# Travail à faire:
(a) D'après l'extrait sur le règlement nº 44/2001, quelle disposition de ce règlement prévoit le principe de l'interdiction du contrôle de la compétence des juridictions de l'État membre d'origine ?
(b) Poursuivez l'extrait sur le règlement nº 44/2001 après sa dernière phrase.

À cet égard, l'article 22 du règlement nº 44/2001 contient une liste impérative et exhaustive de fors de compétence judiciaire internationale exclusive des États membres. Cet article ne fait que désigner l'État membre dont les juridictions sont compétentes ratione materiae, sans cependant répartir les compétences au sein de l'État membre concerné. Il appartient à chaque État membre de déterminer sa propre organisation juridictionnelle. En outre, le principe de l'interdiction du contrôle de la compétence des juridictions de l'État membre d'origine, prévu à l'article 35, paragraphe 3, dudit règlement, empêche qu'un contrôle de la compétence interne des juridictions de l'État membre d'origine concerné soit effectué dans l'affaire au principal. Par conséquent, la règle du forum rei sitae prévue à l'article 22, point 1, du règlement nº 44/2001 concerne la compétence judiciaire internationale des États membres et non pas la compétence judiciaire interne de ceux-ci. Il s'ensuit que, dès lors qu'un immeuble est situé sur le territoire d'un État membre et que, partant, la règle de compétence prévue à l'article 22, point 1, du règlement nº 44/2001 a été respectée, le fait que l'immeuble se trouve dans une zone de cet État membre sur laquelle le gouvernement de celui-ci n'exerce pas un contrôle effectif peut éventuellement avoir une incidence sur la compétence interne des juridictions de cet État membre, mais il ne saurait avoir aucune incidence aux fins de ce règlement.

(cf. points 48-52, disp. 2)

3. Le fait qu'une décision rendue par les juridictions d'un État membre concernant un immeuble sis dans une zone de cet État membre sur laquelle le gouvernement de celui-ci n'exerce pas un contrôle effectif ne peut pas, en pratique, être exécutée au lieu où se trouve l'immeuble ne constitue pas un motif de refus de reconnaissance ou d'exécution au titre de l'article 34, point 1, du règlement nº 44/2001, concernant la compétence judiciaire, la reconnaissance et l'exécution des décisions en matière civile et commerciale.

En l'absence d'un principe fondamental dans l'ordre juridique de l'État requis, auquel la reconnaissance ou l'exécution des jugements en cause pourraient porter atteinte, aucun refus de reconnaissance de ceux-ci, en vertu de l'article 34, point 1, du règlement nº 44/2001, et aucun refus d'exécution, en application de l'article 45, paragraphe 1, du même règlement, ne seraient justifiés au motif qu'une décision rendue par les juridictions d'un État membre concernant un immeuble sis dans une zone de cet État sur laquelle le gouvernement de celui-ci n'exerce pas un contrôle effectif ne peut pas, en pratique, être exécutée au lieu où se trouve l'immeuble. En effet, l'atteinte devrait constituer une violation manifeste d'une règle de droit considérée comme essentielle dans l'ordre juridique de l'État requis ou d'un droit reconnu comme fondamental dans cet ordre juridique.

# Données fournies:
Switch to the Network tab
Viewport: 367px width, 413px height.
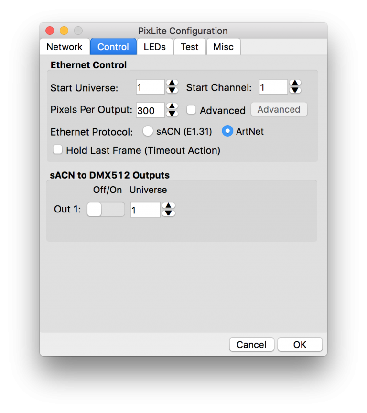pos(65,47)
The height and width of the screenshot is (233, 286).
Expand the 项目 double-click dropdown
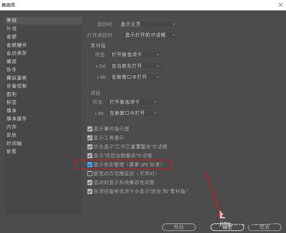(133, 102)
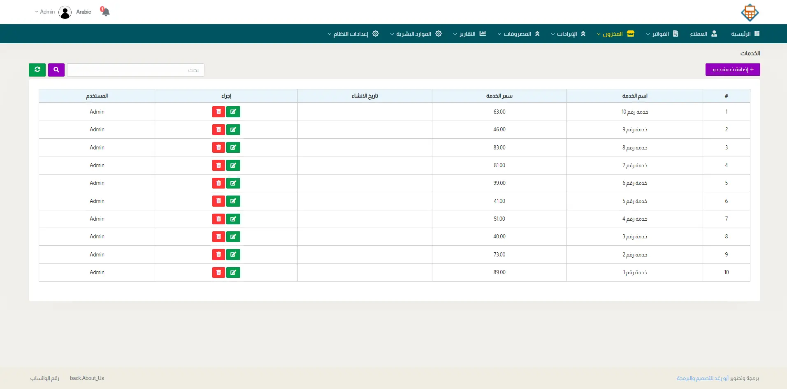The width and height of the screenshot is (787, 389).
Task: Expand the إعدادات النظام dropdown
Action: click(353, 34)
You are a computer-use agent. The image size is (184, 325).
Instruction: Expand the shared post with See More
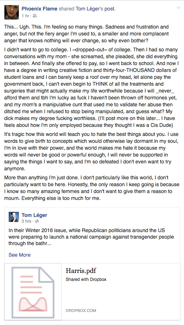point(20,255)
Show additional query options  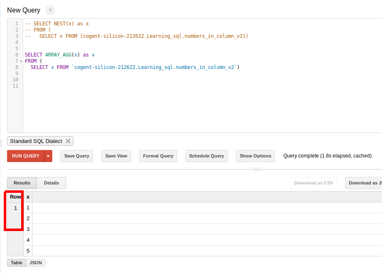(x=255, y=156)

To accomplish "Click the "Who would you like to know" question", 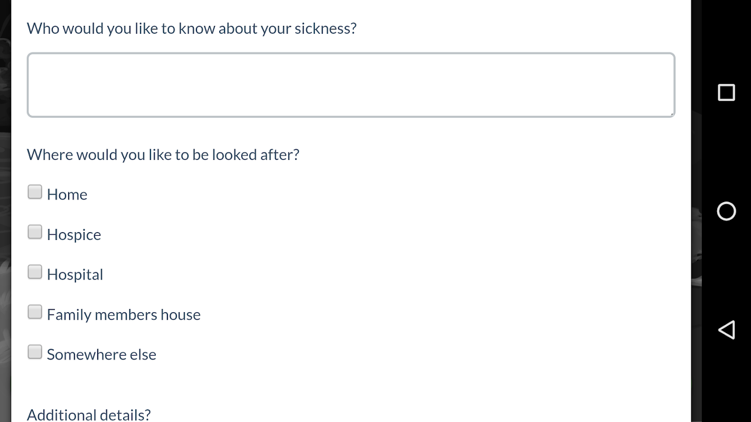I will click(192, 28).
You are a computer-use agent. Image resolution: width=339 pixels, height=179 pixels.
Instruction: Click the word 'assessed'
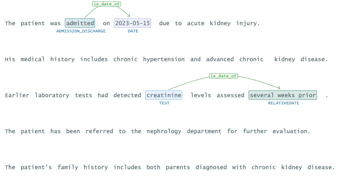(x=230, y=95)
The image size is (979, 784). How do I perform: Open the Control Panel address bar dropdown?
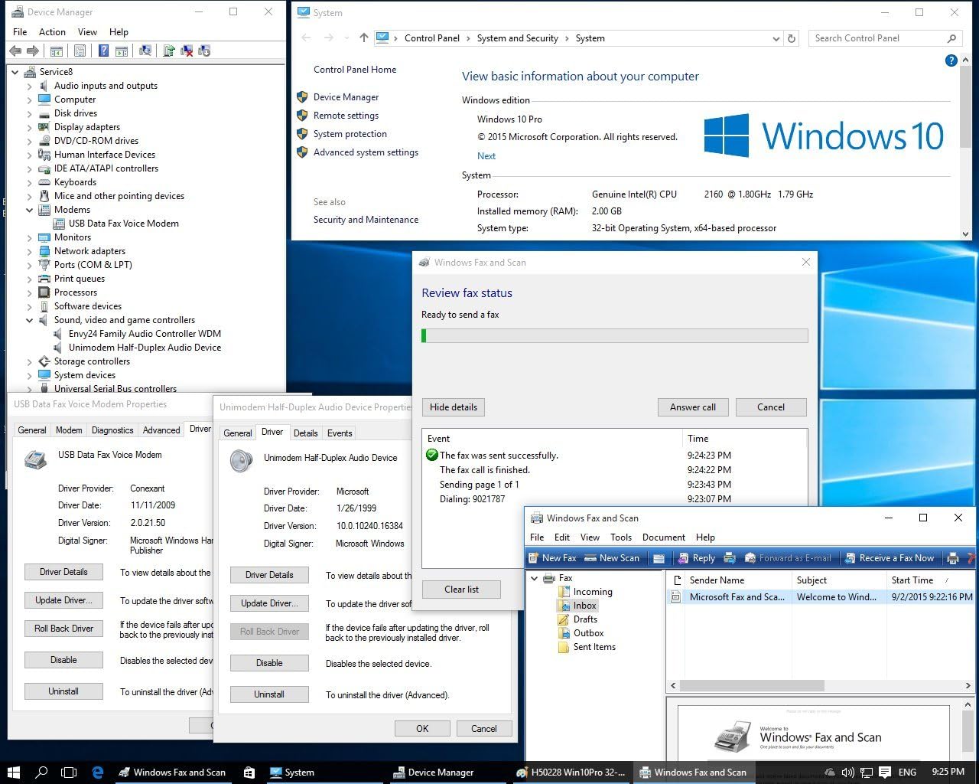776,38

# Réponses dans l'ordre:
(a) L'article 35, paragraphe 3, du règlement nº 44/2001.

(b)
(cf. points 59-62, 71, disp. 3)

4. Le fait qu'une décision rendue par les juridictions d'un État membre concernant un immeuble sis dans une zone de cet État membre sur laquelle le gouvernement de celui-ci n'exerce pas un contrôle effectif ne peut pas, en pratique, être exécutée au lieu où se trouve l'immeuble n'implique pas une absence de caractère exécutoire d'une telle décision au sens de l'article 38, paragraphe 1, du règlement nº 44/2001, concernant la compétence judiciaire, la reconnaissance et l'exécution des décisions en matière civile et commerciale. À cet égard, s'il est vrai que le caractère exécutoire de la décision dans l'État membre d'origine constitue une condition de l'exécution de cette décision dans l'État membre requis et que, dès lors, il n'y a aucune raison d'accorder à un jugement, lors de son exécution, des droits qui ne lui appartiennent pas dans l'État membre d'origine, toutefois, il ne ne saurait être valablement soutenu que des jugements portant sur un immeuble sis dans la zone de Chypre où le gouvernement de cet État membre n'exerce pas un contrôle effectif sont dépourvus de caractère exécutoire dans cet État. En effet, s'agissant de jugements de condamnation dont le certificat prévu à l'article 54 du règlement constate le caractère exécutoire dans l'État membre d'origine à la date de délivrance de ce certificat, la circonstance que les requérants pourraient rencontrer des difficultés pour faire exécuter les jugements en cause dans la zone nord ne saurait priver ceux-ci de leur caractère exécutoire et, partant, n'empêche pas les juridictions de l'État membre requis de déclarer l'exequatur de tels jugements.

(cf. points 66-71, disp. 3)

5. La reconnaissance ou l'exécution d'une décision prononcée par défaut ne peuvent pas être refusées...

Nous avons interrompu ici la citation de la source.